Le Ministre de l’Engagement Civique, Jean-Damascène Bizimana
La société rwandaise est préparée à recevoir les criminels du Génocide qui ont purgé leur peine, surtout qu’eux aussi, ils bénéficient des leçons pour leur réinsertion dans la communauté, selon le Ministre de l’Engagement Civique, Jean-Damascène Bizimana, qui parle aussi du négationnisme du Génocide des Tutsi. C’était lors de la Conférence Internationale organisée par RCN J&D la dernière semaine : Lire ses propos :
On construit l’unité par référence à la politique discriminatoire, aux faits politiques et administratifs qui ont détruit l’unité qui existait déjà. Donc faire référence à ces problèmes, la réalité des faits ne peut pas du tout constituer un obstacle à l’unité ou si vous voulez à la réconciliation.
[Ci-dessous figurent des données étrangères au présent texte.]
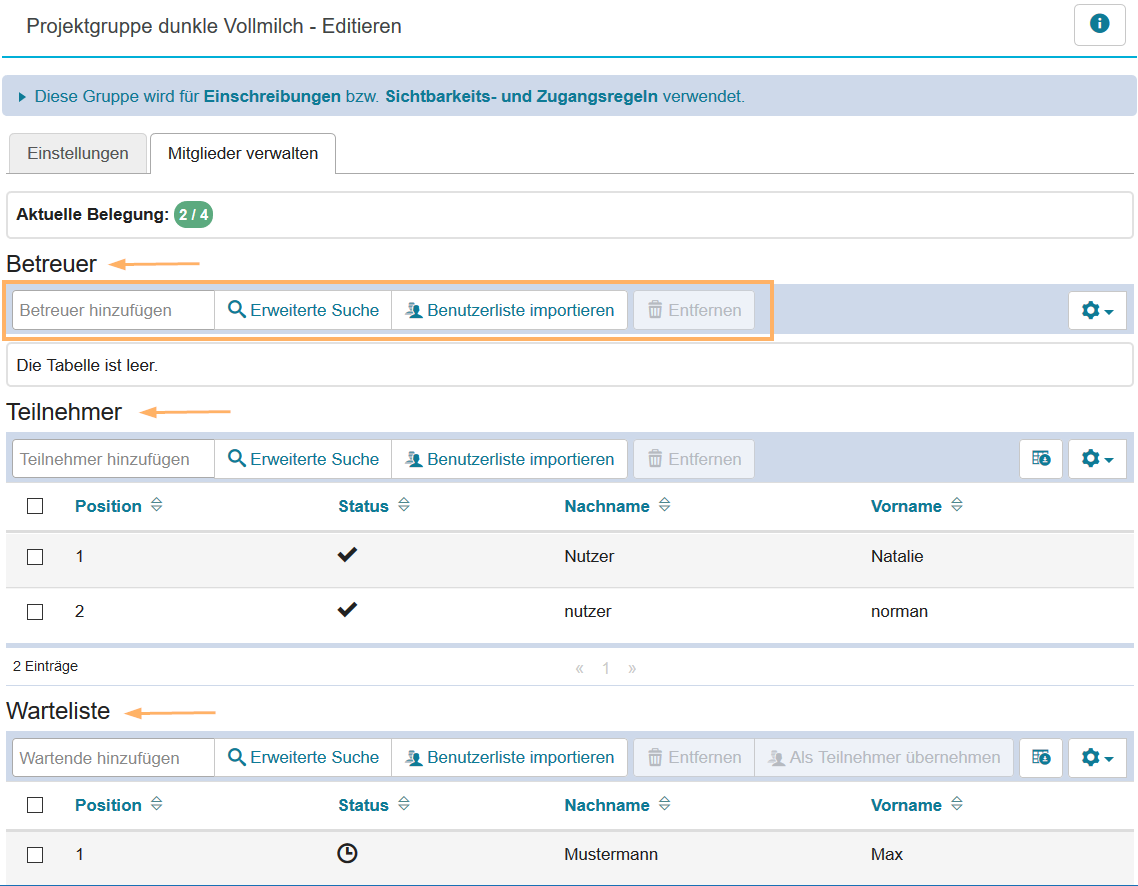Screen dimensions: 1138x886
Task: Click table export icon in Teilnehmer toolbar
Action: click(x=1041, y=459)

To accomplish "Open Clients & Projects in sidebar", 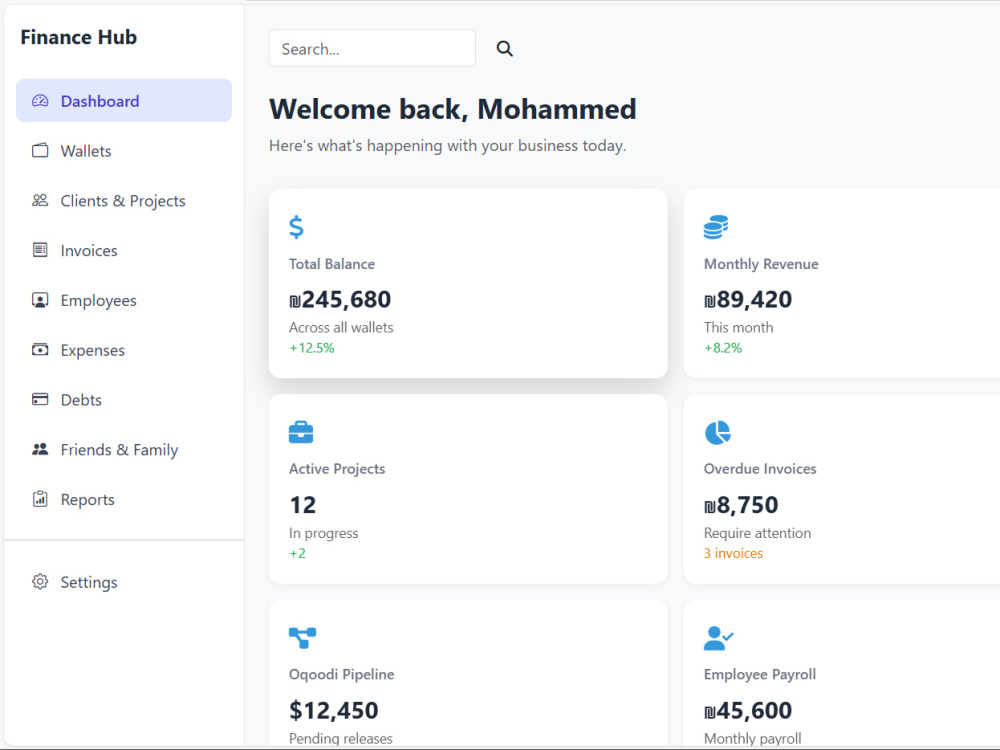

Parce que l’unité qui a été détruite doit être construite sur base de l’examen des facteurs qui l’ont détruite. Il importe de voir maintenant comment à travers la nouvelle éducation il faut inculquer d’autres valeurs culturelles, sociales, politiques, qui rétablissent l’unité par rapport au passé qui a détruit cette unité.
Le problème arrive quand les auteurs de cette histoire dramatique, de ces faits destructeurs, continuent de les légitimer. Ils cherchent à perpétuer ce qui a détruit l’unité rwandaise. L’éducation des jeunes est très importante. Je ne pense pas que ceux qui sont impliqués dans la destruction de la société rwandaise qui ont 70 ans ou plus vont changer. Il y en a qui ont changé et d’autres qui ne changent pas et qui le disent publiquement. Mais les jeunes qui doivent recevoir les repères des adultes ont besoin d’un enseignement vrai. Il faut mettre beaucoup d’énergies sur les jeunes. Il y a une synergie qui doit être faite par tous les acteurs étatiques, de la société civile, etc…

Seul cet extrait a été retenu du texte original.